Menurut penilaian Erik, penurunan nilai rupiah saat ini diakibatkan oleh tekanan ganda, yaitu faktor eksternal berupa meningkatnya ketegangan geopolitik di Timur Tengah yang memicu capital outflow, serta faktor domestik terkait persepsi risiko fiskal masa depan.

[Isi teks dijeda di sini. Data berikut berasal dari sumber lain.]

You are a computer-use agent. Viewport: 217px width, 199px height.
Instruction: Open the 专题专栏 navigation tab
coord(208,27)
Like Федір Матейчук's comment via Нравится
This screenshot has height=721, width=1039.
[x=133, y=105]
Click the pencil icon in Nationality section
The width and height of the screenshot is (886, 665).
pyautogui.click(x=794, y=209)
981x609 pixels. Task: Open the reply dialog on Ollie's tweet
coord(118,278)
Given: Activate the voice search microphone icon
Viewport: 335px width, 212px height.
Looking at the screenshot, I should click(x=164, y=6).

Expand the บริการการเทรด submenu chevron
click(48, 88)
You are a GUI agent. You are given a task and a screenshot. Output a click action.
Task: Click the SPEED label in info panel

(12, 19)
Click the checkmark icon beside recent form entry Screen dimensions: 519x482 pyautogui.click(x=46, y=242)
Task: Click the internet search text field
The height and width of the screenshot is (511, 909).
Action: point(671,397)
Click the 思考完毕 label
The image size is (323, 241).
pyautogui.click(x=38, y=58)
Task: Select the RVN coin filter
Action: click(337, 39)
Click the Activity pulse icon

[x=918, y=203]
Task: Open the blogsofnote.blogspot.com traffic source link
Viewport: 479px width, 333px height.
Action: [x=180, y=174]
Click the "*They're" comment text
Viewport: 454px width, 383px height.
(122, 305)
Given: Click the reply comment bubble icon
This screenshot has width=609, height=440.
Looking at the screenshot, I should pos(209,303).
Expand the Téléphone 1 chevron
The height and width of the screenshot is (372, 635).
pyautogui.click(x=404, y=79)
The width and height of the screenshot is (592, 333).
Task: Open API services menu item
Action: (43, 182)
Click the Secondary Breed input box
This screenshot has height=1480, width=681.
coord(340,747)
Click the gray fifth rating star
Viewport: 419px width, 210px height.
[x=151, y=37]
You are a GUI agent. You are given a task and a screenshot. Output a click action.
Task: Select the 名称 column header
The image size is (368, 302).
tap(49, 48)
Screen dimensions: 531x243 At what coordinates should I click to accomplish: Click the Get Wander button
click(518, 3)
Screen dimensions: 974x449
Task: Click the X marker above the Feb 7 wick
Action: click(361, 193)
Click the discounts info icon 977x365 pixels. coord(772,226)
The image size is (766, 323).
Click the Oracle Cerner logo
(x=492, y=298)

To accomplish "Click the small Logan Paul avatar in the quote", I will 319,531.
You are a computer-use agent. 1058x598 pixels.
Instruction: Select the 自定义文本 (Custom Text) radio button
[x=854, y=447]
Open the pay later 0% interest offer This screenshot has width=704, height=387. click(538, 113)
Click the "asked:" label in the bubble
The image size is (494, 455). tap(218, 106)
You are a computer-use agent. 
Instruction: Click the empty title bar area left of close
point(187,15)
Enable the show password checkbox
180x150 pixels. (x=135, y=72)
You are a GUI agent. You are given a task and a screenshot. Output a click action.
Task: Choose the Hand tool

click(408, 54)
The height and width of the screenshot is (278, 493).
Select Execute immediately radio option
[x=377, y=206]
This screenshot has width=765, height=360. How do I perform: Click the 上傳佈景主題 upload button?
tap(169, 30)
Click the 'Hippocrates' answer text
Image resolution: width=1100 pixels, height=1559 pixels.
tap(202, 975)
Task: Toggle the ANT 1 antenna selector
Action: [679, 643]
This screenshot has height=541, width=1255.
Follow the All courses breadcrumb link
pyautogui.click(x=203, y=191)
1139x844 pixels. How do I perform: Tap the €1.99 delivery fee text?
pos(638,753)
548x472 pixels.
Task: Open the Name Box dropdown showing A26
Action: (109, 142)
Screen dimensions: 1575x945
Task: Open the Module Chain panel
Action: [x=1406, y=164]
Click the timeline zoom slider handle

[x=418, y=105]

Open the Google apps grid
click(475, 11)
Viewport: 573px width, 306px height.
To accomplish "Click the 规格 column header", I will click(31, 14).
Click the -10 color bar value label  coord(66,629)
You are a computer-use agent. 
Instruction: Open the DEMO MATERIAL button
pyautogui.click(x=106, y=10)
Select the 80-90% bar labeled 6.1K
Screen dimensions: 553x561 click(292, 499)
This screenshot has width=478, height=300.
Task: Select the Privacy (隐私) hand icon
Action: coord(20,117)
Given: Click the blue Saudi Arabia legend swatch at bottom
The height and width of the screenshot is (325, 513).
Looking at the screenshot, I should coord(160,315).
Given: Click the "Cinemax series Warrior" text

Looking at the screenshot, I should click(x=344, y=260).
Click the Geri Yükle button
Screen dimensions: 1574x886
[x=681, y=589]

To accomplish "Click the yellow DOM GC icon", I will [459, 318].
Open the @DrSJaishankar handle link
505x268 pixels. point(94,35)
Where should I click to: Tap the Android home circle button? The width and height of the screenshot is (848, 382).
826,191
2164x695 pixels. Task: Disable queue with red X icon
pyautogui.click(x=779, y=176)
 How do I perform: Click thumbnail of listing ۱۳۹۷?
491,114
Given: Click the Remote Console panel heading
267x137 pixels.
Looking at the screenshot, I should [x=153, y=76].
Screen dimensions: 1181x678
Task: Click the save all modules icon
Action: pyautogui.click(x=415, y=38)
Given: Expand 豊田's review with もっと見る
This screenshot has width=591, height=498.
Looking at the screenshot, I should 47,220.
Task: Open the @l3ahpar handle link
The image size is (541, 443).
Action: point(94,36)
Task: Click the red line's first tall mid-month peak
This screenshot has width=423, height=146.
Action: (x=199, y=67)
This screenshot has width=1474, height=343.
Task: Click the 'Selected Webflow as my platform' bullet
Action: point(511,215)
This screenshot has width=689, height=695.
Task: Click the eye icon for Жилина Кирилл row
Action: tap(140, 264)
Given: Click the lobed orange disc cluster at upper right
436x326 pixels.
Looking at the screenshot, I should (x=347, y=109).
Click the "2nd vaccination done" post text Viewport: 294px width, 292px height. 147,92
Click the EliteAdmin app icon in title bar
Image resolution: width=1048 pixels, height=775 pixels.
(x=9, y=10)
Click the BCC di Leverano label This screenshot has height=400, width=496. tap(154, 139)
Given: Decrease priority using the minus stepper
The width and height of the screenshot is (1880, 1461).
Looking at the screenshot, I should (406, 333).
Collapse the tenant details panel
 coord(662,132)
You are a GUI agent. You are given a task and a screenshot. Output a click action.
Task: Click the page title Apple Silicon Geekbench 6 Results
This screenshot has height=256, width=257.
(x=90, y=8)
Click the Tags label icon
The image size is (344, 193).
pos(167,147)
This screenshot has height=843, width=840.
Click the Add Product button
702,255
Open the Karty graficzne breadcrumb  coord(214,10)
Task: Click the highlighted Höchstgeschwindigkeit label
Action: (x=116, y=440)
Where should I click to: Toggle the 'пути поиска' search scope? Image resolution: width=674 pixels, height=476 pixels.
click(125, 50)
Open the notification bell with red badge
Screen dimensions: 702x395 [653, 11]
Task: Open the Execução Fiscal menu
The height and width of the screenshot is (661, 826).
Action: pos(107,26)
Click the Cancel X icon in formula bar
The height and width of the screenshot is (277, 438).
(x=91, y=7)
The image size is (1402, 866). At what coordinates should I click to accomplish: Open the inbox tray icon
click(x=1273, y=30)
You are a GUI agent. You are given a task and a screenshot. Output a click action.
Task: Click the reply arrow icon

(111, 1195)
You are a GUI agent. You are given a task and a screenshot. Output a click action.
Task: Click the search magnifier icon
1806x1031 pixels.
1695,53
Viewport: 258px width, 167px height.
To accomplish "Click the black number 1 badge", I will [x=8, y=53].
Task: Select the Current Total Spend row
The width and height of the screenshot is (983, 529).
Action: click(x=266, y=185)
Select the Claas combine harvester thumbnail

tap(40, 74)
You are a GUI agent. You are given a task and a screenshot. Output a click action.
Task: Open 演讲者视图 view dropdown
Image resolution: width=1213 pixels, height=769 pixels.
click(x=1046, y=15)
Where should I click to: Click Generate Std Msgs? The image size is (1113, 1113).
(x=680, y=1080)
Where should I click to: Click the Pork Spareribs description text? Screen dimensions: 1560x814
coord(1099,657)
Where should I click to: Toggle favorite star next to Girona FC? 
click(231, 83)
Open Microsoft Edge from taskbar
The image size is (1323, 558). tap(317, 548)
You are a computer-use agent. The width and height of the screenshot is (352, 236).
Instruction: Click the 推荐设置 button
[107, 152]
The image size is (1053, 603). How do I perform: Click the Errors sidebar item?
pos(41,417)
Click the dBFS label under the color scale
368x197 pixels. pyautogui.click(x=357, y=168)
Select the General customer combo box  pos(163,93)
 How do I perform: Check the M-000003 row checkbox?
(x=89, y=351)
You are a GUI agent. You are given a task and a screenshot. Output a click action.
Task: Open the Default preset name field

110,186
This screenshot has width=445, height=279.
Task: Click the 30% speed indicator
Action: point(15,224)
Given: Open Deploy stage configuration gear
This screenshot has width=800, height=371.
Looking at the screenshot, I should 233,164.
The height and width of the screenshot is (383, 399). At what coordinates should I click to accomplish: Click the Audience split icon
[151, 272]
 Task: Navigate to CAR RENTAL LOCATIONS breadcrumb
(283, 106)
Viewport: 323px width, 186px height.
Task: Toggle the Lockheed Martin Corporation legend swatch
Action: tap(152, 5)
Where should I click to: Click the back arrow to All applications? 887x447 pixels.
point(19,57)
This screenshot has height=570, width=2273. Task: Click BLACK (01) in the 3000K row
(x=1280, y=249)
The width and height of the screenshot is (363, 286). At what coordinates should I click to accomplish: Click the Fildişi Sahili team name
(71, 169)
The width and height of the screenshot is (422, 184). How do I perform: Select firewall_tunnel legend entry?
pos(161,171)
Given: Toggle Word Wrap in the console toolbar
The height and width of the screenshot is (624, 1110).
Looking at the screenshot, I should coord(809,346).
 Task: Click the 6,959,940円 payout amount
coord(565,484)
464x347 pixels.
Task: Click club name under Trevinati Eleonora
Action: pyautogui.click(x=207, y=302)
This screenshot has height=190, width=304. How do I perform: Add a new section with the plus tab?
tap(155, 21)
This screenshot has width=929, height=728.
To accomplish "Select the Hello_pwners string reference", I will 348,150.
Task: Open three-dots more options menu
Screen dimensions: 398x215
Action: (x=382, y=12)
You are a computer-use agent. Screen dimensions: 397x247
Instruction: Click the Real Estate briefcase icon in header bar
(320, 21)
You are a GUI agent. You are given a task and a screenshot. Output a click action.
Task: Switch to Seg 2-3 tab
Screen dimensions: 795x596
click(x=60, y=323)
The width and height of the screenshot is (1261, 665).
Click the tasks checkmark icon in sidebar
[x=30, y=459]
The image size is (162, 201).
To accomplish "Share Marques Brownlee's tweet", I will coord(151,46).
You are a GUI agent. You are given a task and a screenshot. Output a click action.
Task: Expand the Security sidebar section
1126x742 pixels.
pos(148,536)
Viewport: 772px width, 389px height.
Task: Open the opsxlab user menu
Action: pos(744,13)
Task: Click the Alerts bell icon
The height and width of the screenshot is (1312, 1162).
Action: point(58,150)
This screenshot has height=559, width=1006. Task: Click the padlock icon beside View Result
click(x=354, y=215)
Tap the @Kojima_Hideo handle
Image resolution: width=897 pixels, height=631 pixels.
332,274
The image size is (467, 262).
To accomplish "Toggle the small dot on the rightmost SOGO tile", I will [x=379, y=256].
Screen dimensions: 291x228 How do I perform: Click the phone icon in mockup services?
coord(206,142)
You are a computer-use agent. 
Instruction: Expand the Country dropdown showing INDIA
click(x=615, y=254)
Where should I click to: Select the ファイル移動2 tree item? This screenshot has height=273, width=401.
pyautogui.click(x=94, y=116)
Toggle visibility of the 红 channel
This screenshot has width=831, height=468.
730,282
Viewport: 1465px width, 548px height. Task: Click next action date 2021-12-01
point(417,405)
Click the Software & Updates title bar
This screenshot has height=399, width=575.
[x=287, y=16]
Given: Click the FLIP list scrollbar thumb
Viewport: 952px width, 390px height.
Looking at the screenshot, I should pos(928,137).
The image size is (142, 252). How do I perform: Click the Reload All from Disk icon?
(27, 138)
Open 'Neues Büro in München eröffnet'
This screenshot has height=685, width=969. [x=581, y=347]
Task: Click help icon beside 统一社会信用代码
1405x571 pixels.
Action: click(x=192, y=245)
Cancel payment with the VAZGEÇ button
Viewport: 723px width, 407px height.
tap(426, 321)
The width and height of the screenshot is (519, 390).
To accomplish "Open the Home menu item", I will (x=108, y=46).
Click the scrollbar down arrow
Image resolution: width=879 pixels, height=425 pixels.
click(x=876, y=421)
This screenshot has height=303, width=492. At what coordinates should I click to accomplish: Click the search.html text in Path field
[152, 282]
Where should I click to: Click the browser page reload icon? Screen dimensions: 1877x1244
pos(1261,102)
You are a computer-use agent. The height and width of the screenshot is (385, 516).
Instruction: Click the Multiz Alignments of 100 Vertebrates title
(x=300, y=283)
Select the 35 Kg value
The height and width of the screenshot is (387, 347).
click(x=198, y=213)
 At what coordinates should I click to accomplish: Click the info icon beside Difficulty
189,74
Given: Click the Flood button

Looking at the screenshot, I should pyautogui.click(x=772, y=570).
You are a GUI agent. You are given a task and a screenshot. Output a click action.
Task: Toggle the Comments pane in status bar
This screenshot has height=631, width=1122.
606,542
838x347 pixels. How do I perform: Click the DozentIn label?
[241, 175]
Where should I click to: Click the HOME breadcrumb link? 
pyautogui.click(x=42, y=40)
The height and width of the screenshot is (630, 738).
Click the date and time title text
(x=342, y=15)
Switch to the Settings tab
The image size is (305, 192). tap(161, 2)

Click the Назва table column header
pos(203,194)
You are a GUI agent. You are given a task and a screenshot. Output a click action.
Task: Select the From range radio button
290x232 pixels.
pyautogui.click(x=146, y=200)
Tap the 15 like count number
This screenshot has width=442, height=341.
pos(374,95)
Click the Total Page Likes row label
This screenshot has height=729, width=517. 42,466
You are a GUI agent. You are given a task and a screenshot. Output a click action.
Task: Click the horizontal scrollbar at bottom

Kondisi ini dinilai berpotensi memberi tekanan besar pada sektor industri nasional yang masih memiliki ketergantungan tinggi terhadap bahan baku impor, khususnya untuk sektor kimia, tekstil, elektronik, dan farmasi.

“Kami sedang menghadapi ancaman imported inflation atau inflasi barang impor yang nyata. Ketika biaya modal dan bahan baku melonjak akibat melemahnya rupiah, produsen dihadapkan pada pilihan sulit, yakni mengurangi margin keuntungan atau membebankan kenaikan biaya kepada konsumen,” ujar Erik dalam keterangannya di Jakarta, Minggu (17/5/2026).

Ia mengutarakan bahwa dampak dari melemahnya mata uang rupiah sudah mulai dirasakan oleh para pelaku usaha kecil di tingkat bawah, termasuk sektor perajin tahu dan tempe yang mulai kesulitan akibat naiknya harga kedelai domestik.

Sebagai bagian dari Komisi XI DPR yang mengawasi bidang keuangan dan perbankan, Erik memberikan apresiasi terhadap tujuh langkah taktis dari Bank Indonesia, termasuk tindakan intervensi pasar valas serta pengetatan likuiditas dolar AS.

Meski demikian, dirinya menegaskan bahwa stabilitas nilai tukar mata uang tidak boleh hanya bertumpu pada instrumen moneter semata.

Pemerintah, terutama Kementerian Keuangan, dianggap harus mengambil kebijakan fiskal yang lebih agresif untuk menjaga daya tahan ekonomi jangka pendek.

Erik mengimbau pihak pemerintah untuk segera menjalankan mekanisme Bond Stabilization Fund (BSF) secara transparan dan akuntabel demi meredam gejolak yang terjadi di pasar Surat Berharga Negara (SBN).

Bukan hanya itu, ia juga meminta pemerintah menggunakan pos anggaran darurat demi mewujudkan subsidi biaya logistik serta distribusi pangan, khususnya pada komoditas pokok yang harganya mulai melewati batas Harga Eceran Tertinggi (HET).

Pada sisi yang lain, Erik memberikan sorotan terhadap kejanggalan harga yang terjadi dalam tata niaga komoditas impor seperti bahan kedelai.

Ia melihat adanya jeda waktu (time lag) serta distorsi pasar yang mengakibatkan harga di tingkat domestik tetap melonjak tinggi walaupun harga di pasar global sebenarnya terpantau sedang mengalami penurunan.

Oleh karena itu, dirinya mendesak kementerian terkait bersama lembaga pengawas untuk memperketat pengawasan pada rantai pasok impor agar tidak muncul praktik asimetri informasi yang merugikan para pengusaha kecil dan sektor UMKM.

“Respons kebijakan fiskal harus adaptif, cermat, dan terukur. Pemerintah juga wajib menjaga ruang fiskal yang sehat agar APBN tetap mampu berfungsi sebagai shock absorber untuk mencegah pelemahan daya beli masyarakat maupun rasionalisasi tenaga kerja akibat depresiasi rupiah yang berkepanjangan,” tutup Erik.